Все остальное - про якобы издевательства, про то, как он рад освободиться от нее - чистая манипуляция. Да и освободился ли он? В том-то и беда, что похоже, нет. Зачем на самом деле ему понадобилось ехать именно в церковь святого Квиринуса? Куда раньше и нога его не ступала. Там ведь эстарги на каждом шагу, а Пита страдает аллергией на один только вид бикра.
И только одно было плохо - Ильгет больше не хотелось ехать в церковь.
Она, конечно, делала это. И даже исповедовалась - хотя старалась попасть не к отцу Маркусу. Не все ли равно, у кого? И каждое воскресенье посещала храм с завидной правильностью. В конце концов, это не трудно. Это давно вошло в привычку.

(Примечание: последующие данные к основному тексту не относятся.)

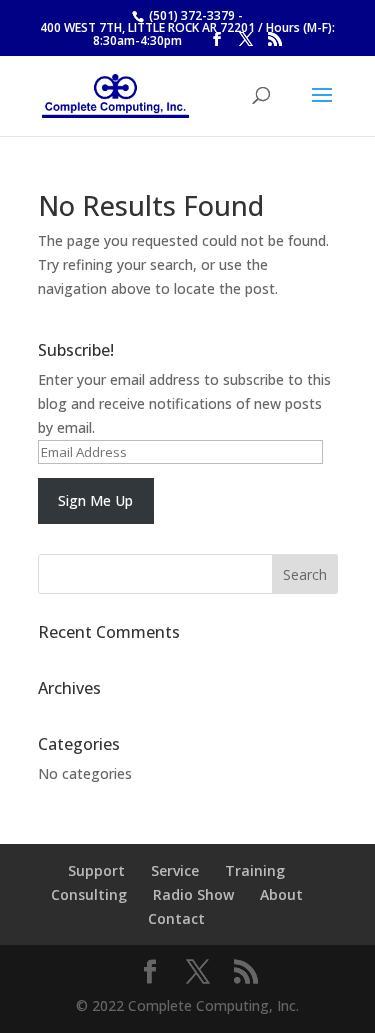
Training (255, 870)
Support (96, 870)
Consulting (89, 894)
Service (175, 870)
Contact (176, 918)
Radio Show (193, 894)
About (281, 894)
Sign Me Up (95, 500)
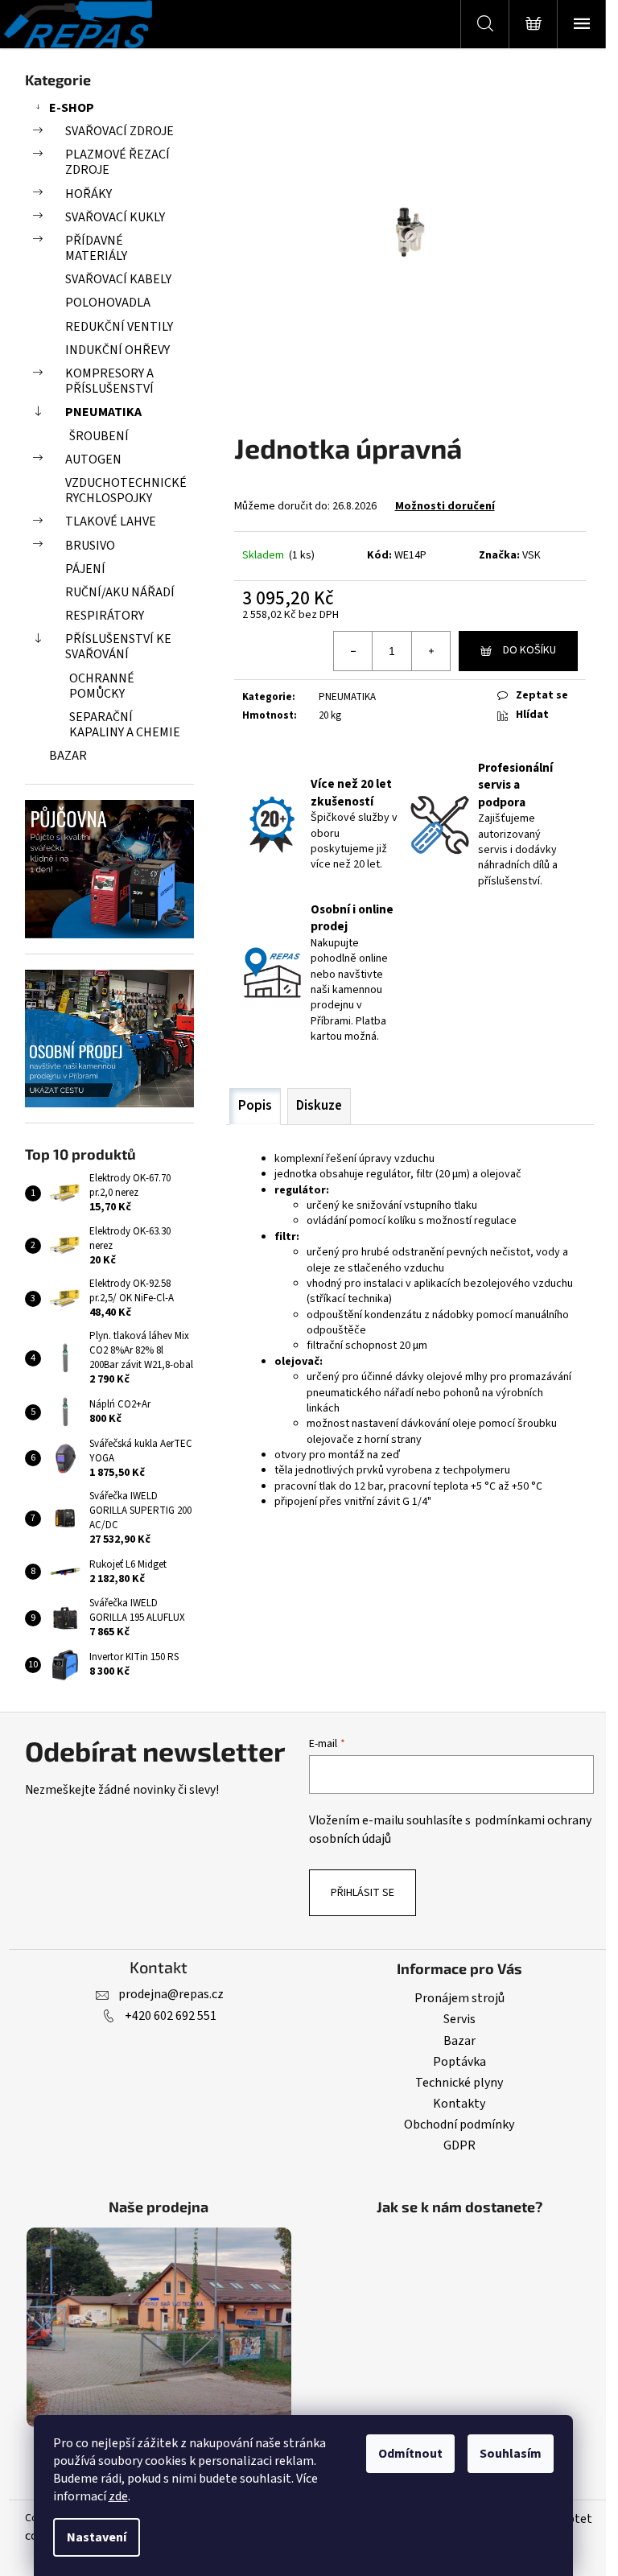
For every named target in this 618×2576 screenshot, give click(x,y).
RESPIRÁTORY (104, 615)
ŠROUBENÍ (99, 436)
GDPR (459, 2145)
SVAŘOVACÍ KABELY (118, 279)
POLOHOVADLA (107, 302)
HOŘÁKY (88, 194)
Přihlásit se (362, 1893)
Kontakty (459, 2103)
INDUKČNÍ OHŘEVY (117, 350)
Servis (459, 2019)
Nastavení (96, 2537)
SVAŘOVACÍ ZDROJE (119, 131)
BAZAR (68, 756)
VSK (531, 555)
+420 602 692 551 (170, 2016)
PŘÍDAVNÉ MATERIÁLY (96, 248)
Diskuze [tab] (319, 1105)
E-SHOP (71, 108)
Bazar (459, 2041)
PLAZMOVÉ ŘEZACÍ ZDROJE (117, 162)
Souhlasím (511, 2454)
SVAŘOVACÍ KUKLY (115, 217)
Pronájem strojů (459, 1998)
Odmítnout (410, 2454)
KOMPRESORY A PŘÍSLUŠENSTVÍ (109, 381)
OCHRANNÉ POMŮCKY (101, 686)
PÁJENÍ (85, 569)
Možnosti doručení (445, 506)
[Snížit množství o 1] (353, 651)
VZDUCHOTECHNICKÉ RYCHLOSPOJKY (126, 490)
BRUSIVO (90, 545)
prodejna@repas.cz (171, 1994)
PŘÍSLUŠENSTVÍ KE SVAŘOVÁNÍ (118, 646)
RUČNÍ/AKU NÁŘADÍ (120, 592)
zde (118, 2496)
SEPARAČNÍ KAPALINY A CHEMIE (124, 724)
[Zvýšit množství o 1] (430, 651)
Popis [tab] (255, 1105)
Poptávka (459, 2062)
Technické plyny (459, 2083)
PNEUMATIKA (103, 412)
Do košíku (529, 650)
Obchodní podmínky (459, 2124)
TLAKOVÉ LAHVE (110, 521)
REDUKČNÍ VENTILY (119, 327)
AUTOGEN (93, 459)
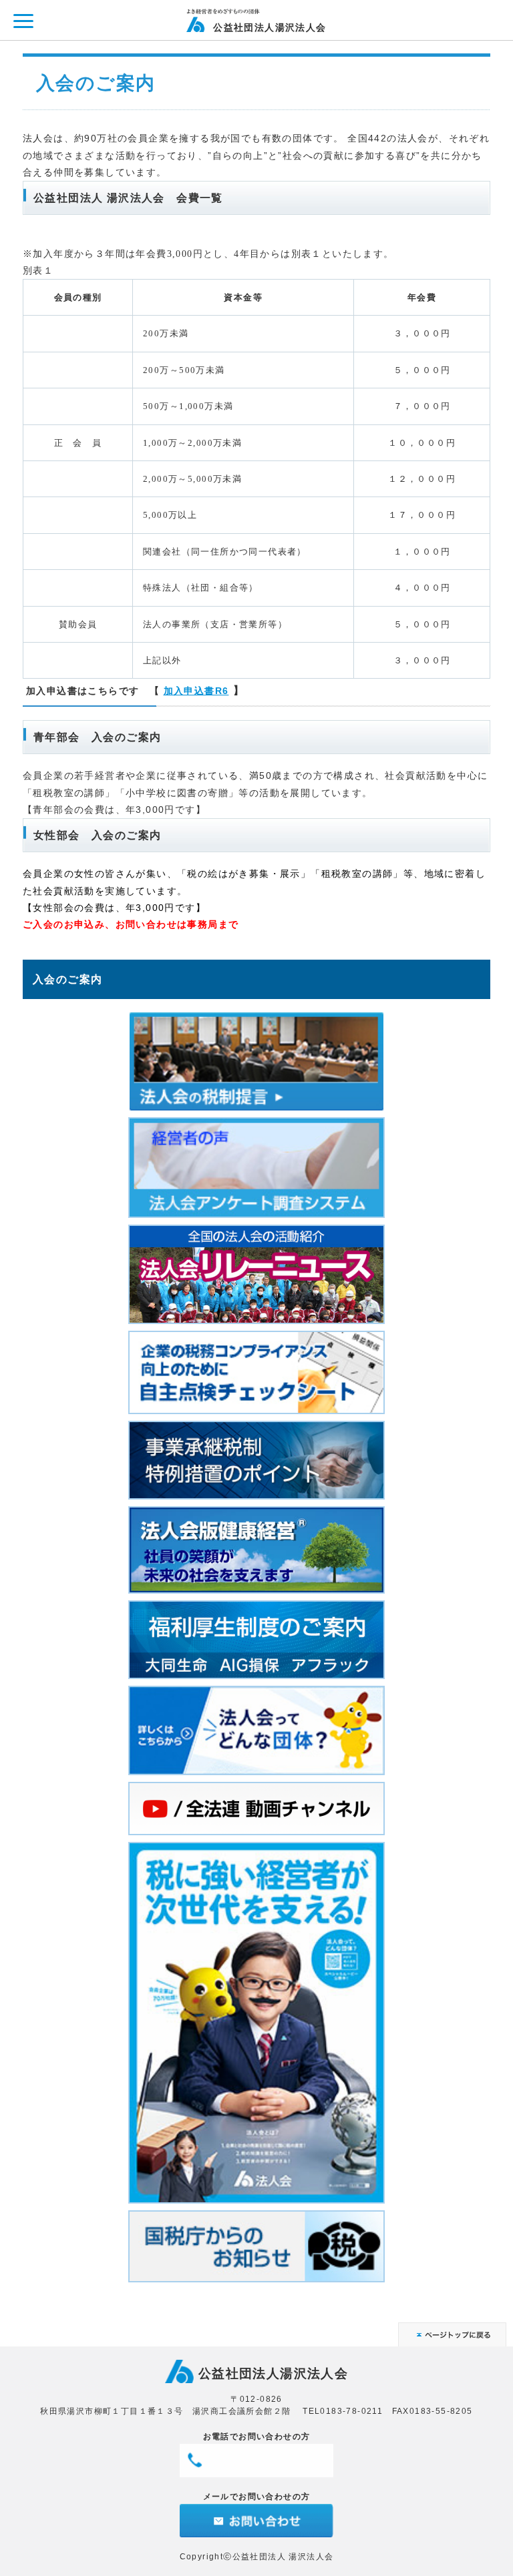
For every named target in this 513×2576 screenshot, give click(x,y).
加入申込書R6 (196, 690)
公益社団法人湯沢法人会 (269, 27)
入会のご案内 (67, 979)
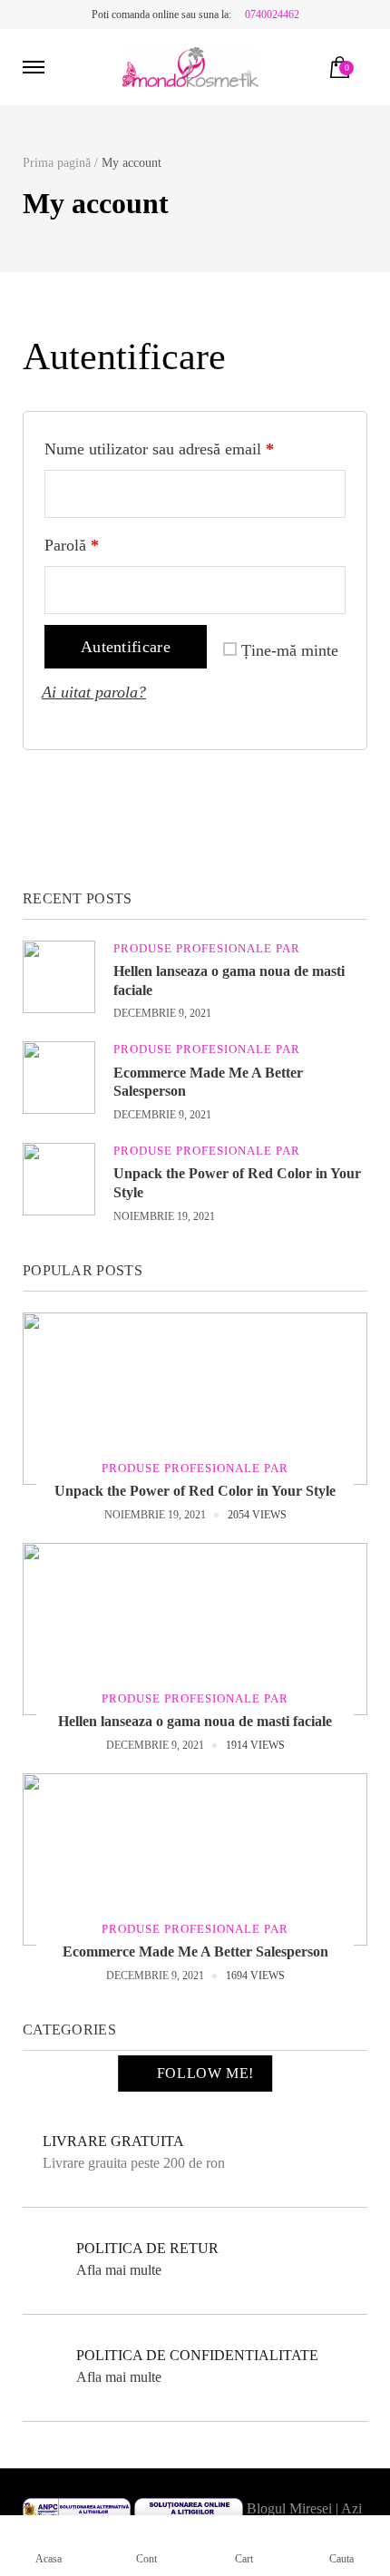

Пропало лишь доверие к священнику. Ощущение, что здесь, в этом храме - она своя, что ее любят, что к ней, по меньшей мере, доброжелательно относятся.
Но в конце концов, и без этого можно жить.
Между тем малышка росла и развивалась, и вскоре Ильгет ощутила легкие толчки в живот. Эти ощущения наполняли ее счастьем. Миран еженедельно осматривал ее и радовался - беременность протекала так, будто у Ильгет никогда не было никаких проблем со здоровьем.
Одновременно она и Арнис написали друг другу, предложив назвать дочку Аурелиной. Теперь у ребенка появилось имя. Ильгет постепенно привыкала к нему, хоть это и было странно - живая Арли, темноглазая, тихая, стояла перед глазами.